▸ Problem description:
Go through the records below and show every line with the string "title".

*** The data Section Begins ***

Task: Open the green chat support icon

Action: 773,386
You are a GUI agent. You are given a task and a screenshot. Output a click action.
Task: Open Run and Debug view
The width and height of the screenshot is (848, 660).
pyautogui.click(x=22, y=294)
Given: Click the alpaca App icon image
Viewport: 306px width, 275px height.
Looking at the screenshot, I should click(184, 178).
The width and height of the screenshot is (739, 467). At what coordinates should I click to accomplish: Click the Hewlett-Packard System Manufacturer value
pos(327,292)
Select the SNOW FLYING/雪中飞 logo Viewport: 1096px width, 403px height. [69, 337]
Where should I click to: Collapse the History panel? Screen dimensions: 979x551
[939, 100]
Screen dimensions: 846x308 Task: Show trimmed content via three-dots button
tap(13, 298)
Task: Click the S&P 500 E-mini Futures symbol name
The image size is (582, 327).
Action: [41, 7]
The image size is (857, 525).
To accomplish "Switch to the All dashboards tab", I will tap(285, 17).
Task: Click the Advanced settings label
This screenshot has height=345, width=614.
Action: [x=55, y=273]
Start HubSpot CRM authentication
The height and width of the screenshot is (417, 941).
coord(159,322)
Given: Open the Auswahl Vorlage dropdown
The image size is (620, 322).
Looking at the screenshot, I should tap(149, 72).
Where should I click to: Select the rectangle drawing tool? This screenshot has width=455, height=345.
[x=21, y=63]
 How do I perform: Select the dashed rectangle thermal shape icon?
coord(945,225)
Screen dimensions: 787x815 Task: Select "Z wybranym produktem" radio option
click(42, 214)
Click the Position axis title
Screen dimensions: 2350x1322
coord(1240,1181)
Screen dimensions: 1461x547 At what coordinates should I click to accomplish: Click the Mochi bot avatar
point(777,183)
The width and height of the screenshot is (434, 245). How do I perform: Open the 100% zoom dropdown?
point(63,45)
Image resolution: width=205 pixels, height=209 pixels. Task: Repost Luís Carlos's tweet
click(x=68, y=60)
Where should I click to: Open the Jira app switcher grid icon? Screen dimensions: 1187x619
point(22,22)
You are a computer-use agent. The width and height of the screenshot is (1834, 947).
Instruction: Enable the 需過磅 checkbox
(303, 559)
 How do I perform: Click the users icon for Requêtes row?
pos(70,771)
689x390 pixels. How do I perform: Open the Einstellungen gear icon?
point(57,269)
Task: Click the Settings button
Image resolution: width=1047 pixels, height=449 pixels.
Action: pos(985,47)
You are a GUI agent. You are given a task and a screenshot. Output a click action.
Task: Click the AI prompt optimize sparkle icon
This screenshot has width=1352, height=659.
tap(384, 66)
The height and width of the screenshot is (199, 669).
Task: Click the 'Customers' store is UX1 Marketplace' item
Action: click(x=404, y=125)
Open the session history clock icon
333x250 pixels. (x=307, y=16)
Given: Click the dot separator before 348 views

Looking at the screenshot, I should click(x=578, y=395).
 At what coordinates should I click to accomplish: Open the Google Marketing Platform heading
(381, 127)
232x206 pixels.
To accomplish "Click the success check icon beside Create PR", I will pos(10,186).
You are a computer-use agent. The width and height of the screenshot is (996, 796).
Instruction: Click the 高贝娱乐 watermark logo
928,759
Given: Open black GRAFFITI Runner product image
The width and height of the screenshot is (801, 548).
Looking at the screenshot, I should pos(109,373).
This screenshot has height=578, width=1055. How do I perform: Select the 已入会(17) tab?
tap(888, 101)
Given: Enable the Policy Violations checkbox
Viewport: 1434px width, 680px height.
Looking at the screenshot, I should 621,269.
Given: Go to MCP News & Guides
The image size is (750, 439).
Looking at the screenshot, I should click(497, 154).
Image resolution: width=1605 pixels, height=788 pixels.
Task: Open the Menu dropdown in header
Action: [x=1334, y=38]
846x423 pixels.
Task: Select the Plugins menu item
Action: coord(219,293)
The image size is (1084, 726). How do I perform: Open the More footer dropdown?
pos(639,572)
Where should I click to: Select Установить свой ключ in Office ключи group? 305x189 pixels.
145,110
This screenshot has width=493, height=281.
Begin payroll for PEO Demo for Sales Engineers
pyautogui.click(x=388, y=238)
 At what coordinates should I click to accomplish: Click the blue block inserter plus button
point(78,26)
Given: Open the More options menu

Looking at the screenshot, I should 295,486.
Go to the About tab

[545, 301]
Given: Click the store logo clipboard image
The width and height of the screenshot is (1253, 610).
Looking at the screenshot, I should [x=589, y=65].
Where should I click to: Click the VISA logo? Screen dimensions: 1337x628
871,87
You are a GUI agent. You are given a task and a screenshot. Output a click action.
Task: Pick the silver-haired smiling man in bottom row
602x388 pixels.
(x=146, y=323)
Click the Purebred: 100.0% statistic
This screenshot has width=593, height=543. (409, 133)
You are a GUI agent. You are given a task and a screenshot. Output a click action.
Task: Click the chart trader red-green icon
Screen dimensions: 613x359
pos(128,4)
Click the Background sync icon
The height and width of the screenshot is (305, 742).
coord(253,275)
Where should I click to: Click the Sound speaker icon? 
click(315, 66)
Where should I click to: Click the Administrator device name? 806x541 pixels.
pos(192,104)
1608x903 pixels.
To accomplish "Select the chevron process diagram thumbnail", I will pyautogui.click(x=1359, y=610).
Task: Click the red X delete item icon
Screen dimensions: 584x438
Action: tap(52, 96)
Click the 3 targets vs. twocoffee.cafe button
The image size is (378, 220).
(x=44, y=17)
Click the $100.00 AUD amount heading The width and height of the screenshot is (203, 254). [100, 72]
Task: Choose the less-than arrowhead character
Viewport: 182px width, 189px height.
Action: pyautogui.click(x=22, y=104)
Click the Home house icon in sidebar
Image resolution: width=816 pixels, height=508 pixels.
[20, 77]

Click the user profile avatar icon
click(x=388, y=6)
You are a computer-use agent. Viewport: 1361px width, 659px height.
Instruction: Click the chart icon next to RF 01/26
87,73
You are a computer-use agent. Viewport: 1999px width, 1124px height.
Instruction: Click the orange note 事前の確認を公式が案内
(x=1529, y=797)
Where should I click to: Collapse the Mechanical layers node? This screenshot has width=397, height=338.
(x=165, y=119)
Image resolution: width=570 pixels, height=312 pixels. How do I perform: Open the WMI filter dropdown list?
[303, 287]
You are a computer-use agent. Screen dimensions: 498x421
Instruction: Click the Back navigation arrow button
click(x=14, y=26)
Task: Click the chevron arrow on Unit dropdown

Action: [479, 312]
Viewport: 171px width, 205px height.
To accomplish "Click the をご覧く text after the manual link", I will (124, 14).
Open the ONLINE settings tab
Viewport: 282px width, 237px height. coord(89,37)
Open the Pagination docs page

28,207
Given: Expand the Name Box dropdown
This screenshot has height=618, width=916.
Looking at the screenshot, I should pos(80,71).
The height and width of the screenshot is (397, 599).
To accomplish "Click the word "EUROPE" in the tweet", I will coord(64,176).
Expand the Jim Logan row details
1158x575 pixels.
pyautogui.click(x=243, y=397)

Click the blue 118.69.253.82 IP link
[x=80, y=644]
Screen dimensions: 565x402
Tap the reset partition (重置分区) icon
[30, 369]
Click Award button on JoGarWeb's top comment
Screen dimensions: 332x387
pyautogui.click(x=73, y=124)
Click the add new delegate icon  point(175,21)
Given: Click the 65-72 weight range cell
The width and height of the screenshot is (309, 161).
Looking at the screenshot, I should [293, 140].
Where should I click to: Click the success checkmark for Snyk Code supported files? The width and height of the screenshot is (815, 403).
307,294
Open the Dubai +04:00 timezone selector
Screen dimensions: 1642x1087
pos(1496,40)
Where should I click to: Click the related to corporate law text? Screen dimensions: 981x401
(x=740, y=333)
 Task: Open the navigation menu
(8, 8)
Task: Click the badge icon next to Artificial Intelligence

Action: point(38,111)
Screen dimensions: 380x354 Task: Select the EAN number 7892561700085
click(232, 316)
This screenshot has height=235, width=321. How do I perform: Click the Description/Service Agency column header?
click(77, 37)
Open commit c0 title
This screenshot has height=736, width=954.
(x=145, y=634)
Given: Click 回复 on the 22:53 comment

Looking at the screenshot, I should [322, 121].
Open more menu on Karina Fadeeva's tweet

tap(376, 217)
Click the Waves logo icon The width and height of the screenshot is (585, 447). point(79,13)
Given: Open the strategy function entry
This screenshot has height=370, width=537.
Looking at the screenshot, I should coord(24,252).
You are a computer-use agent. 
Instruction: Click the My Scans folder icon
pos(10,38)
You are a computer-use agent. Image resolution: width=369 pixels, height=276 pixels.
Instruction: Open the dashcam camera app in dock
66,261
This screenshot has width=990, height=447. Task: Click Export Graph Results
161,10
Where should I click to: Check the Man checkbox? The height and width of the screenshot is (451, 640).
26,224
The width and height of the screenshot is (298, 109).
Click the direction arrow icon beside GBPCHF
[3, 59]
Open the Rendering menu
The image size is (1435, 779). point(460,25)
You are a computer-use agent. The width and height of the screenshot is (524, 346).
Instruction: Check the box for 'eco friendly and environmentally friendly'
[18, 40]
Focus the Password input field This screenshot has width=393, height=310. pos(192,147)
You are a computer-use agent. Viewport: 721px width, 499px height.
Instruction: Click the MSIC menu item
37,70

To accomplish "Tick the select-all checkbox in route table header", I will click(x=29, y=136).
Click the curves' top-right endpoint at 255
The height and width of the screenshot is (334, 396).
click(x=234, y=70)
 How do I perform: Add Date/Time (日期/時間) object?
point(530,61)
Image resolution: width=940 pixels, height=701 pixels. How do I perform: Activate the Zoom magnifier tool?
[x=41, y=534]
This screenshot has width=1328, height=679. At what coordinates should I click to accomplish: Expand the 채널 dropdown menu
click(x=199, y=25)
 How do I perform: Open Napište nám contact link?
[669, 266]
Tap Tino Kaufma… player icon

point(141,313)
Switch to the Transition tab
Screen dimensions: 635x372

*** The data Section Ends ***

▸ Output for this task:
Click the Position axis title
Open commit c0 title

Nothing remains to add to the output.